Whoa!
I mean Whoa!
I have my share of interest in Nevada. My wife was born and raised in Carson City, I spent my junior high school and high school years in Carson City, I even lived in Las Vegas for a while as a kid, probably reached legendary status along the Vegas outskirts for being the all time greatest bare handed lizard catcher in history; I have experienced Nevada's remoteness, its beauty, its hot springs and geysers, its geologic formations, fish fossils in the middle of nowhere, ghost towns, lakes, trout streams -- I could go on and on.
We out west are no strangers to water manipulation and crisis. Never in the history of the world has more manipulation, alteration, and diversion of natural water courses been achieved than in the American west, and of course never in the history of the world has so much human population thrived in a desert climate.

Written tasks ▸
(A) Please translate this sentence from the passage on Nevada and western water into Spanish: "We out west are no strangers to water manipulation and crisis."
(B) Return the portion of the passage on Nevada and western water starting at "I mean Whoa!" and running up to and including "a desert climate.".

[Records excerpted from a collection]
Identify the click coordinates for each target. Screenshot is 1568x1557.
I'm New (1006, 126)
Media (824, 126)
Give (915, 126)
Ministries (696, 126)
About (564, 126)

Solutions to the problems ▸
(A) Los que vivimos en el oeste no somos ajenos a la manipulación del agua ni a las crisis.

(B)
I mean Whoa!
I have my share of interest in Nevada. My wife was born and raised in Carson City, I spent my junior high school and high school years in Carson City, I even lived in Las Vegas for a while as a kid, probably reached legendary status along the Vegas outskirts for being the all time greatest bare handed lizard catcher in history; I have experienced Nevada's remoteness, its beauty, its hot springs and geysers, its geologic formations, fish fossils in the middle of nowhere, ghost towns, lakes, trout streams -- I could go on and on.
We out west are no strangers to water manipulation and crisis. Never in the history of the world has more manipulation, alteration, and diversion of natural water courses been achieved than in the American west, and of course never in the history of the world has so much human population thrived in a desert climate.